### EXERCISE REQUIREMENTS
Reproduce word for word the following passage about the Cid and the Almoravid invasion of Spain.

### SOURCE TEXT
======

In 1086 there began the great Almoravid invasion of Spain from North Africa. Alfonso VI, crushingly defeated by the invaders at Sagrajas (October 23, 1086), suppressed his antagonism to the Cid and recalled from exile the Christians’ best general. The Cid’s presence at Alfonso’s court in July 1087 is documented. But shortly afterward, he was back in Zaragoza, and he was not a participant in the subsequent desperate battles against the Almoravids in the strategic regions where their attacks threatened the whole existence of Christian Spain. The Cid, for his part, now embarked on the lengthy and immensely complicated political maneuvering that was aimed at making him master of the rich Moorish kingdom of Valencia.

======

### EXTRACTED ENTRIES
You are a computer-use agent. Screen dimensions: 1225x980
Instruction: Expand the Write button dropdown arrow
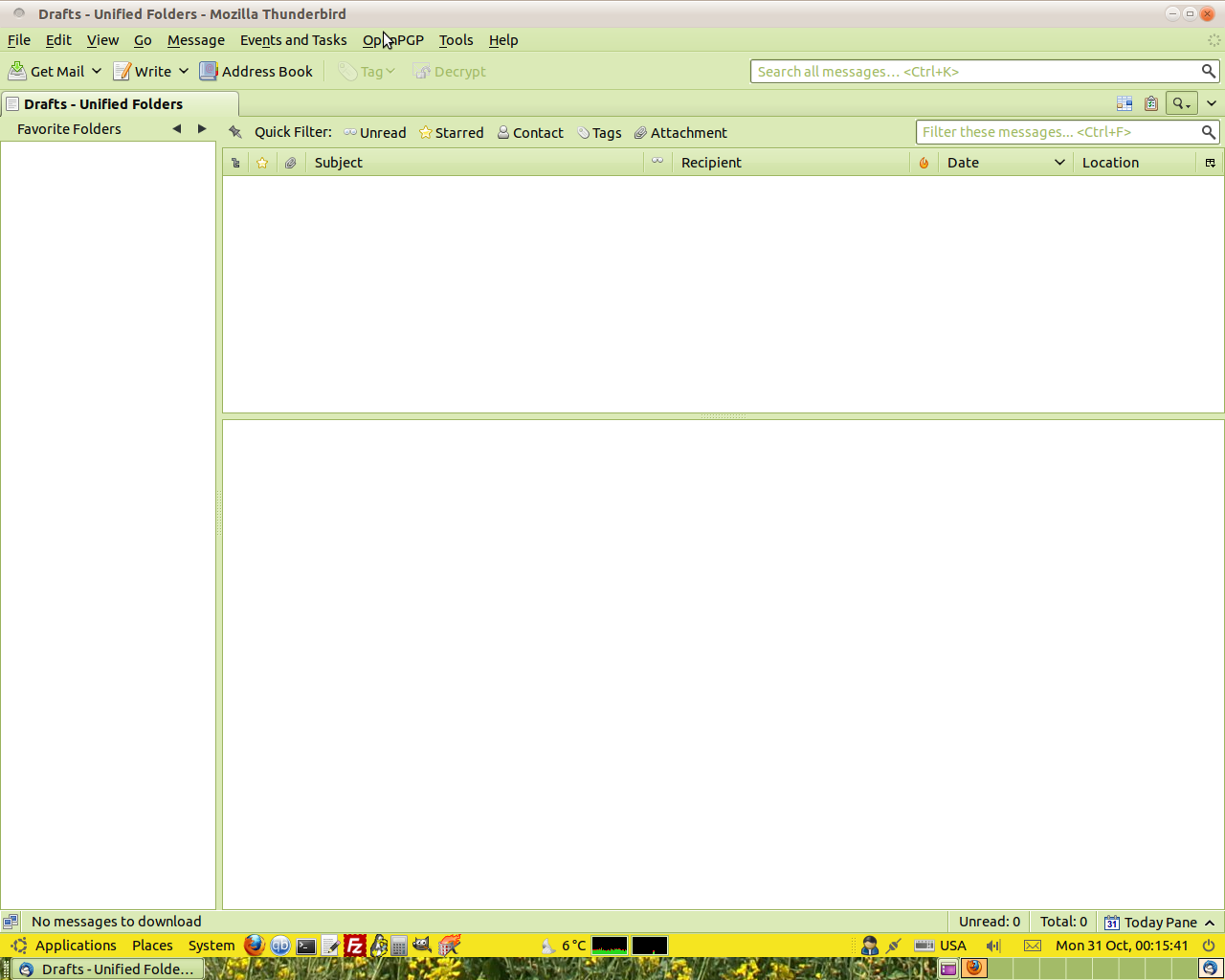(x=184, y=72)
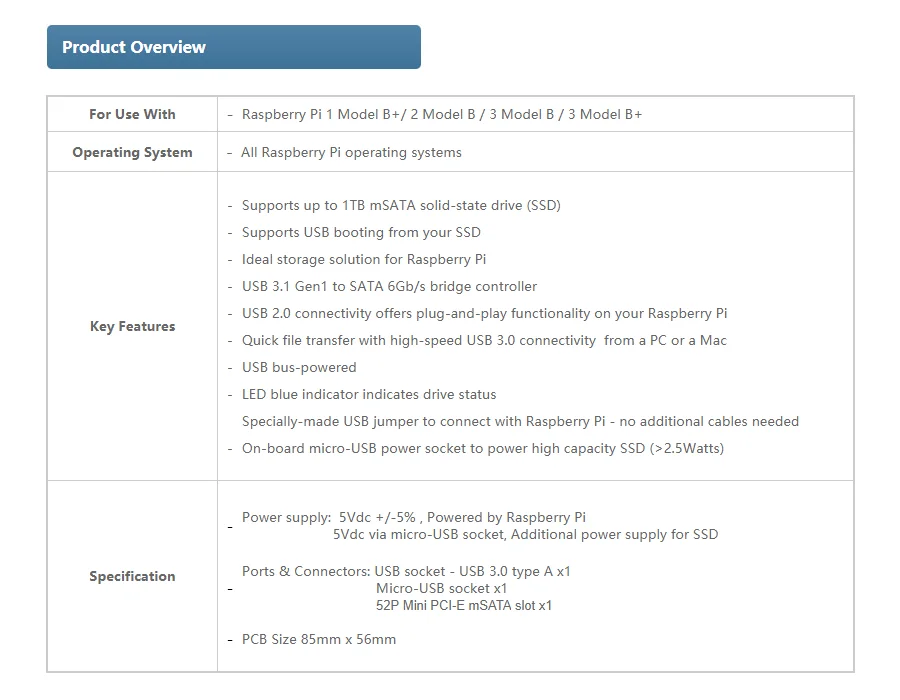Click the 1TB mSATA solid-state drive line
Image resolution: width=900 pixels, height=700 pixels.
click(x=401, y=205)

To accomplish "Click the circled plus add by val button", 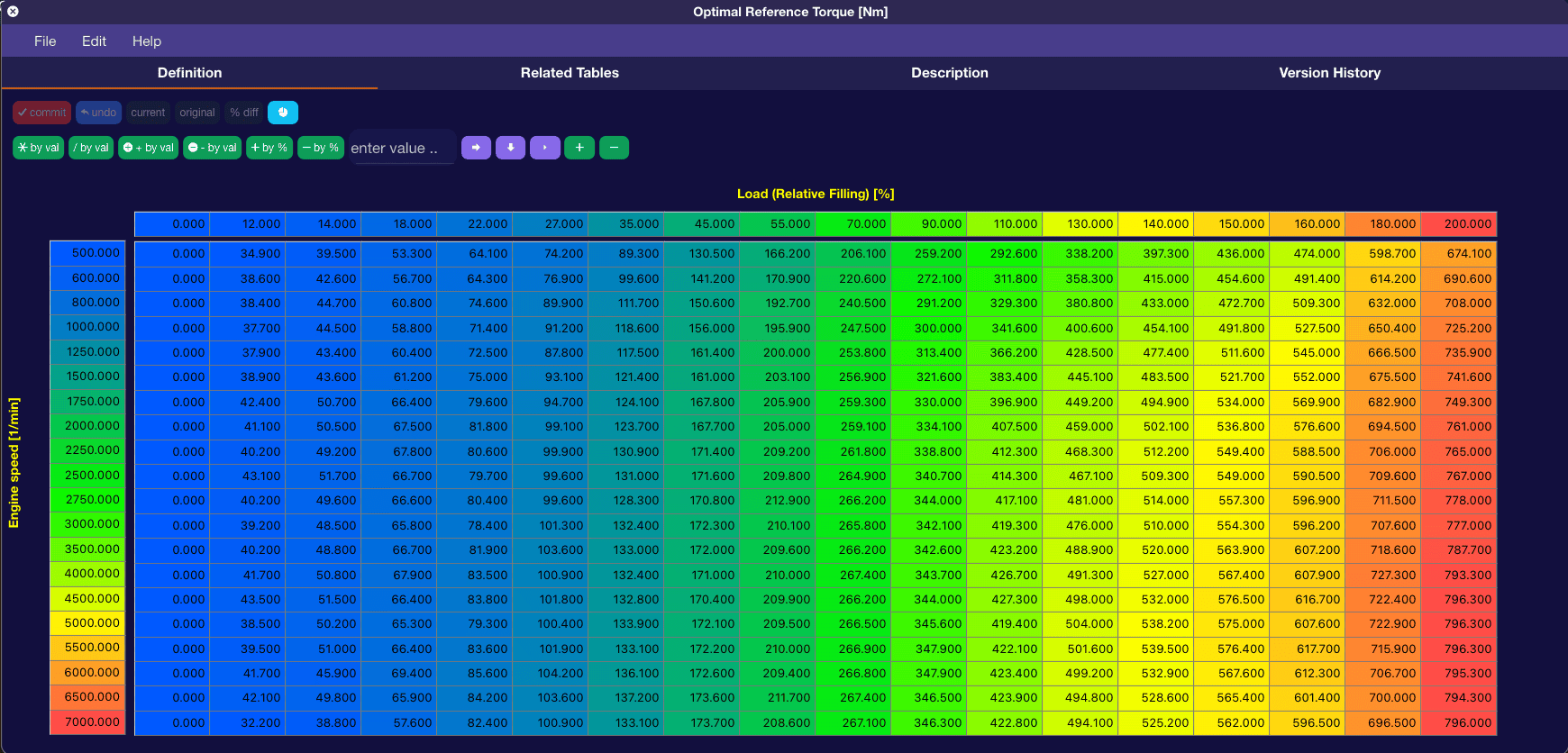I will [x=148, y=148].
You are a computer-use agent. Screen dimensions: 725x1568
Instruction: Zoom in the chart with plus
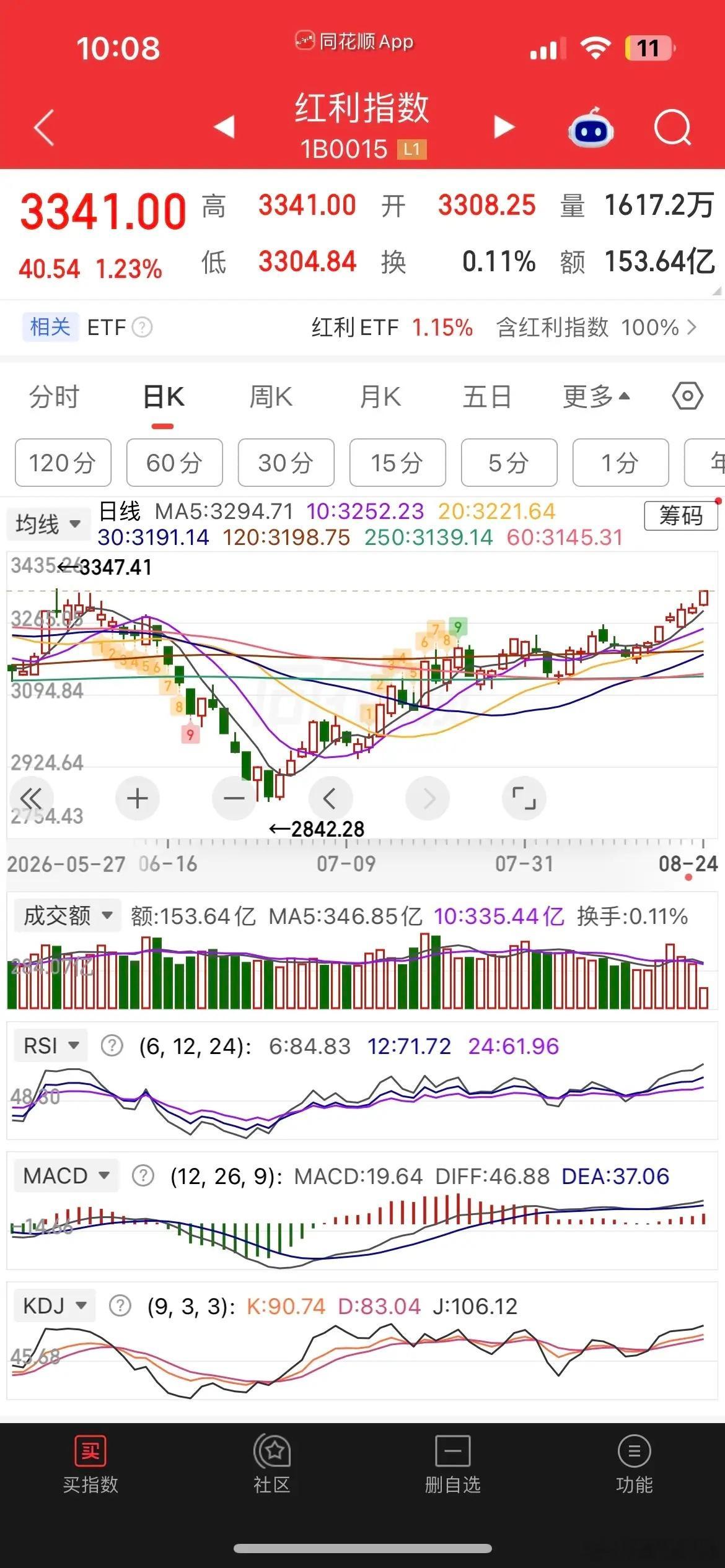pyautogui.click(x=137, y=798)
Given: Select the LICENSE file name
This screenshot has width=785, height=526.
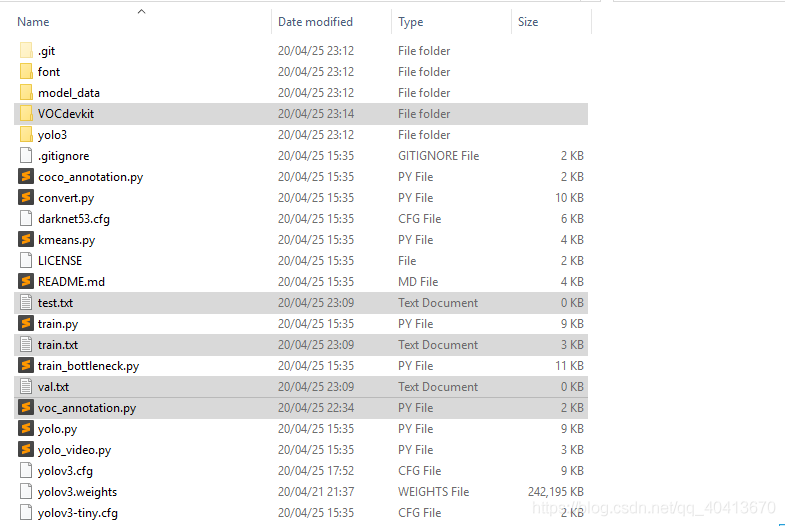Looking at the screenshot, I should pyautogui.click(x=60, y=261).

======

### EXPECTED ANSWER
In 1086 there began the great Almoravid invasion of Spain from North Africa. Alfonso VI, crushingly defeated by the invaders at Sagrajas (October 23, 1086), suppressed his antagonism to the Cid and recalled from exile the Christians’ best general. The Cid’s presence at Alfonso’s court in July 1087 is documented. But shortly afterward, he was back in Zaragoza, and he was not a participant in the subsequent desperate battles against the Almoravids in the strategic regions where their attacks threatened the whole existence of Christian Spain. The Cid, for his part, now embarked on the lengthy and immensely complicated political maneuvering that was aimed at making him master of the rich Moorish kingdom of Valencia.